──────── INFORMATION ────────

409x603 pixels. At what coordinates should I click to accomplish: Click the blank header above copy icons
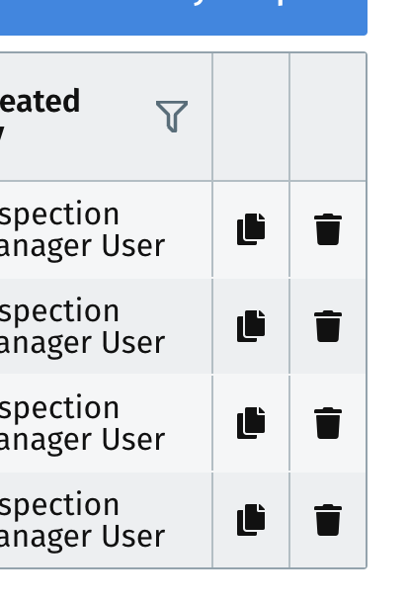(x=251, y=117)
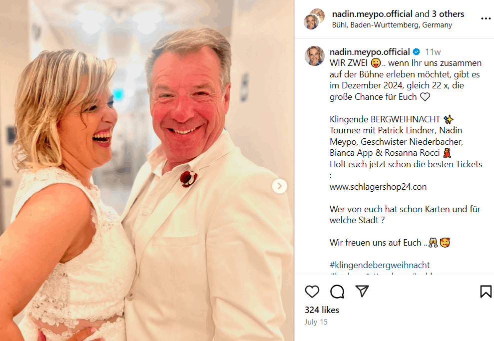Open comments via speech bubble icon

(337, 292)
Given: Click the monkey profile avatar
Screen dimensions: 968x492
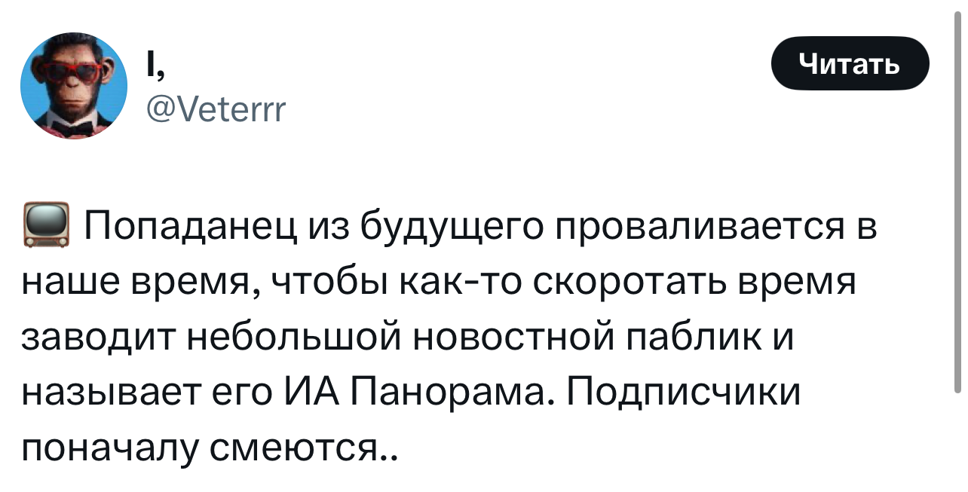Looking at the screenshot, I should (74, 86).
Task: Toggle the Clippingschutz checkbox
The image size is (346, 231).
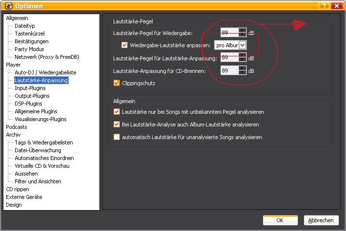Action: pyautogui.click(x=116, y=83)
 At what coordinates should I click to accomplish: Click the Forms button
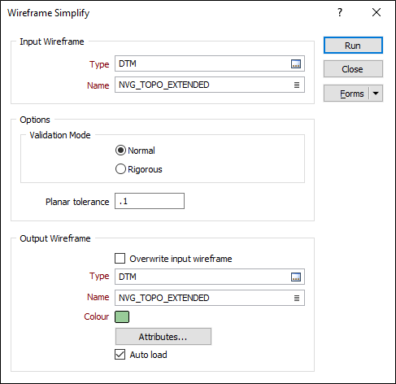[346, 94]
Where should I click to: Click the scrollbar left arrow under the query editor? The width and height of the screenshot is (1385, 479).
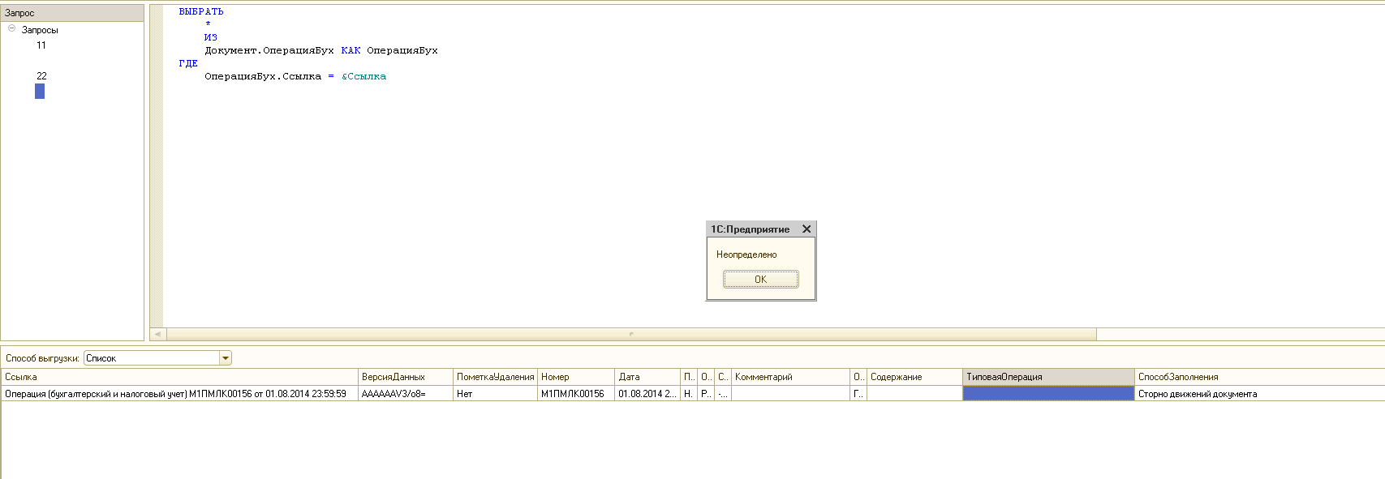coord(157,334)
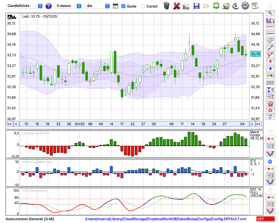
Task: Click the >> button to jump to chart end
Action: (x=259, y=124)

────────

▶ _WORK TO BE COMPLETED_
Could you return exactly the lines starting with the one that contains "the Forms button" and ending with the last line of the data above? Leave the pictures out.

▶ _EXERCISE RESULT_
 At what coordinates should I click to accomplish: Click the Forms button
[346, 94]
Where should I click to: Click the scrollbar left arrow under the query editor? The width and height of the screenshot is (1385, 479).
coord(157,334)
Task: Click the >> button to jump to chart end
Action: (x=259, y=124)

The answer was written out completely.